# Airflow im Bequiet Pure Base 500 mit AIO + 3900X + Asus X570 Mainboard etc.



## skorpinoxx (11. April 2020)

Hallo zusammen,

ich mache mir gerade Gedanken über den Airflow + richtigen Anschluss in meinem Bequiet Pure Base 500 mit allen Komponenten.
PURE BASE 500 | WINDOW BLACK leise essential PC Gehaeuse von be quiet!

CPU: 3900X
Mainboard: Asus ROG Crosshair VIII Formula Gaming Mainboard ROG Crosshair VIII Formula | ASUS
Graka: Palit GeForce RTX 2080 GameRock Premium
Netzteil: Bequiet Dark Power Pro 11 750Watt DARK POWER PRO 11 | 750W leise high-end Netzteile von be quiet!
CPU AIO: Asus ROG Ryujin 360 Gaming-Wasserkuehlung ROG RYUJIN 360 | ASUS

Das Pure Base 500 Gehäuse hat 2x 140mm PureWings 2 ohne PWM installiert. 1x Vorne 1x Hinten.
Zudem habe ich einen Bequiet Shadow Wing 120mm PWM oben am Gehäuse installiert (hatte ich von früher noch).
Ich würde gerne die Asus AIO Ryujin vorne verbauen, zudem würde ich gerne Push/Pull bei der AIO machen und somit noch 3x Bequiet PureWings 2 Lüfter kaufen.
Die Asus AIO hat 3x die Noctua NF-F12 120mm PWM Lüfter verbaut.

Mein Netzteil bietet auch die Möglichkeit, dort Lüfter anzuschließen. Sowie das Mainboard natürlich.

Jetzt zu meinen Fragen:

- Bei den 3 zusätzlichen Lüftern für Push/Pull PWM kaufen oder ohne?
- Generell die Lüfter an das Netzteil anschließen oder normal an das Asus Mainboard? Oder ist das egal?

Mit der Config hätte ich dann quasi 1x PureWings 2 140mm hinten am Gehäuse, 1x PureWings 2 140mm oben am Gehäuse (der wo vorher vorne verbaut war am Werk) sowie 1x Shadow Wing 120mm PWM oben am Gehäuse.
Und eben die 6x 120mm Lüfter an der AIO


Danke und viele Grüße!


----------



## Dragon AMD (11. April 2020)

Hi.

Würde eher den Radiator oben verbauen.

Den hinteren Lüfter einblasen lassen.

Und dann die anderen Lüfter vorne reinblasen lassen.

Falls die Möglichkeit besteht unten vor dem Netzteil noch einen Lüfter einblasen lassen. 

Gesendet von meinem D6603 mit Tapatalk


----------



## skorpinoxx (11. April 2020)

Dragon AMD schrieb:


> Hi.
> 
> Würde eher den Radiator oben verbauen.
> 
> ...



Der Radiator kann nur vorne verbaut werden, oben ist bis max 280 möglich, 360 geht nur vorne. Daher bleibt mir auch nur diese Möglichkeit.


----------



## Dragon AMD (11. April 2020)

Tja dann geht es nur so.

Oder du kaufst ein besseres Gehäuse mit besserem Airflow.

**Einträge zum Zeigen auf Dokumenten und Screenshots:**
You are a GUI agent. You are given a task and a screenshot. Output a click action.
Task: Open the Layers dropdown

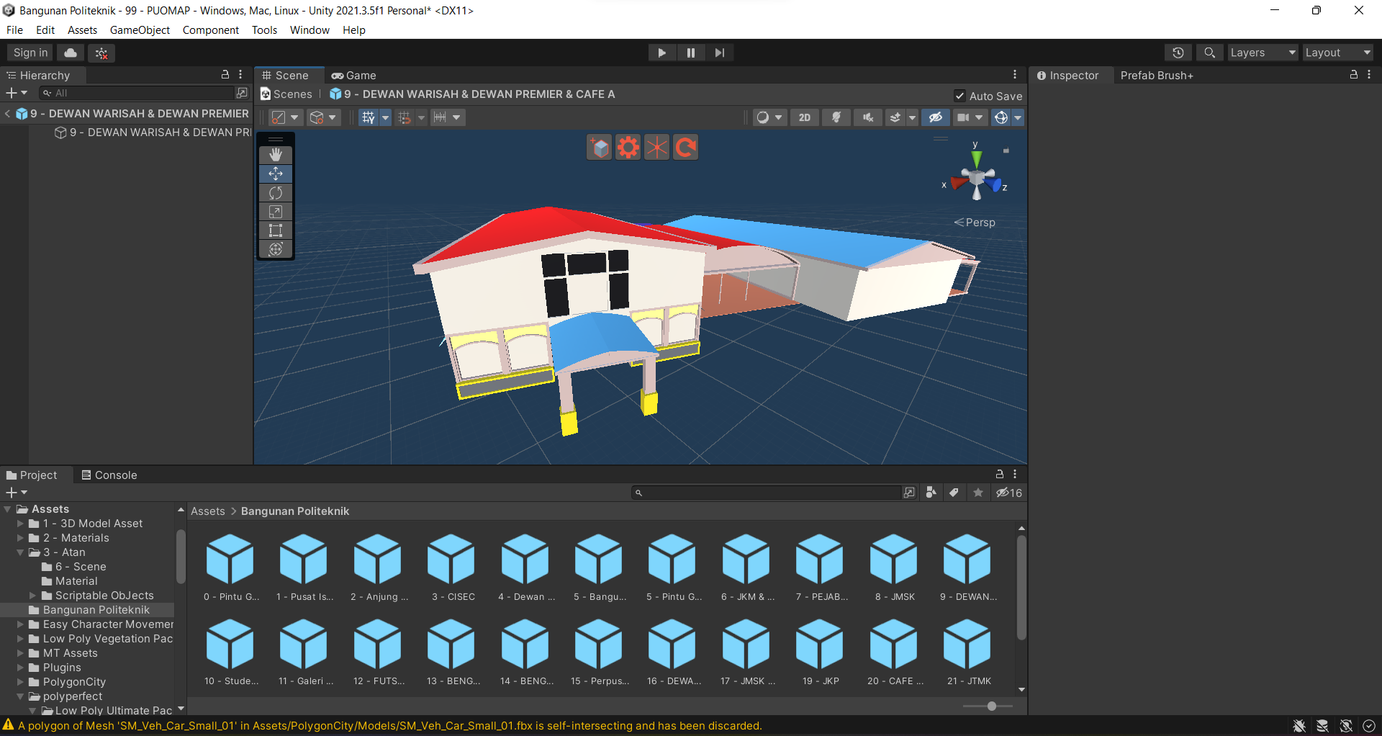[x=1262, y=53]
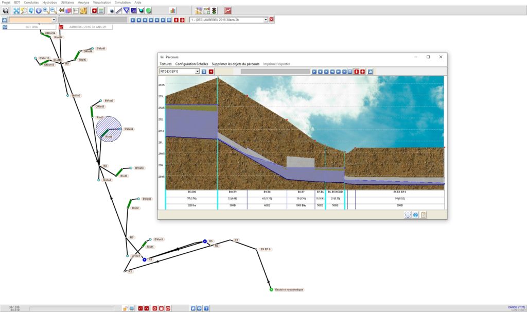Click the bar chart icon in main toolbar
Screen dimensions: 527x312
coord(173,10)

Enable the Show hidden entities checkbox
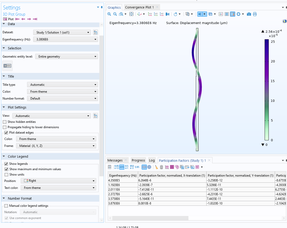pyautogui.click(x=5, y=122)
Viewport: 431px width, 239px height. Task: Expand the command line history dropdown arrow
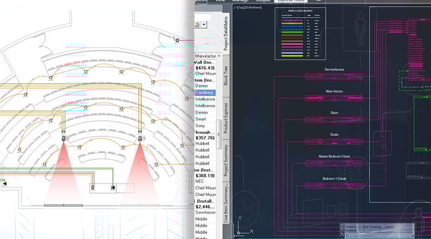click(413, 236)
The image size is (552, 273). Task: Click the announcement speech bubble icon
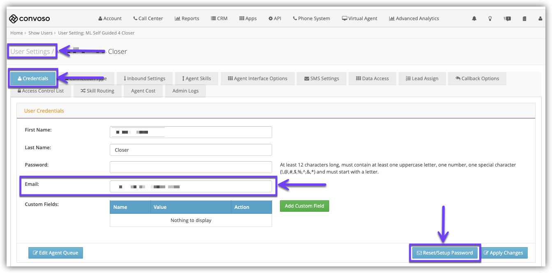[507, 19]
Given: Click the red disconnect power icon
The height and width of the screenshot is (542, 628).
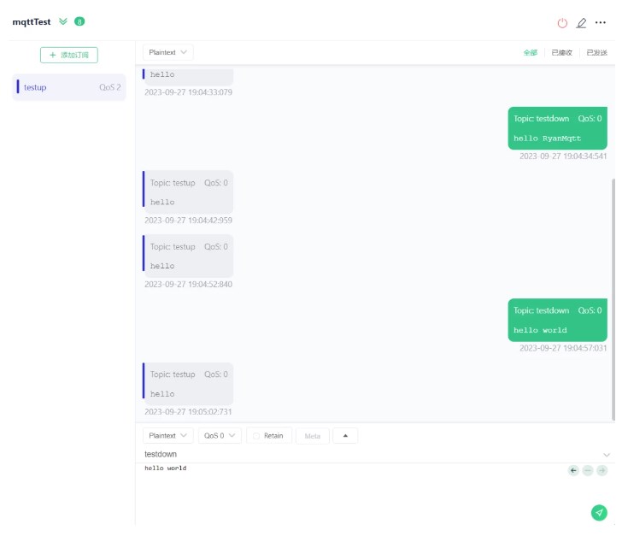Looking at the screenshot, I should coord(562,23).
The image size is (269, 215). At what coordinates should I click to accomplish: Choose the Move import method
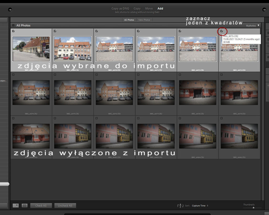(x=149, y=9)
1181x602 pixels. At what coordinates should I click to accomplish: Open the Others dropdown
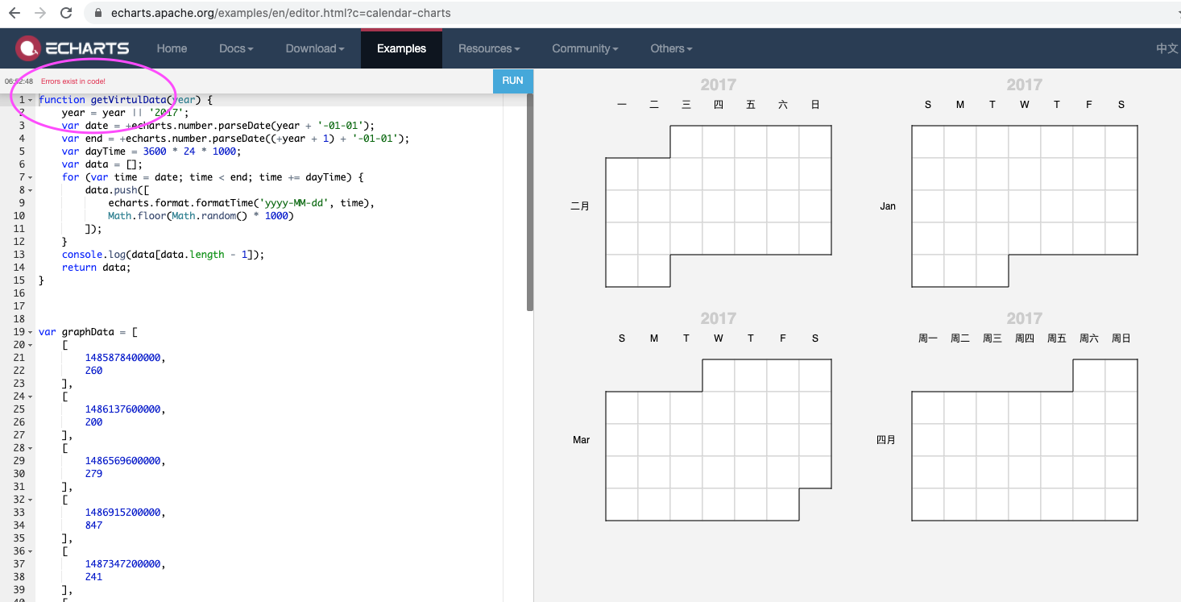click(x=670, y=48)
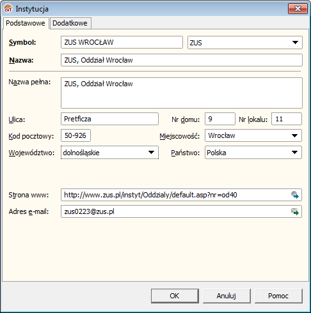Send e-mail via envelope arrow icon
Viewport: 311px width, 313px height.
click(x=295, y=211)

**AUFGABE:** Prüfe, ob die Aussagen 1., 2. und 3. zum Forenthread über den Airflow im Pure Base 500 stimmen, und begründe jedes Ja oder Nein mit den entscheidenden Worten des Forenthreads als wörtlichem Zitat. 1. Ein 360er-Radiator lässt sich in diesem Gehäuse nur vorne einbauen. 2. In der Asus AIO sind drei Noctua-NF-F12-Lüfter verbaut. 3. Die beiden ab Werk installierten PureWings-2-Lüfter haben PWM. Für die Antworten zählt allein der Forenthread.

**LÖSUNG:**
1. Ja: „oben ist bis max 280 möglich, 360 geht nur vorne“
2. Ja: „Die Asus AIO hat 3x die Noctua NF-F12 120mm PWM Lüfter verbaut.“
3. Nein: „Das Pure Base 500 Gehäuse hat 2x 140mm PureWings 2 ohne PWM installiert.“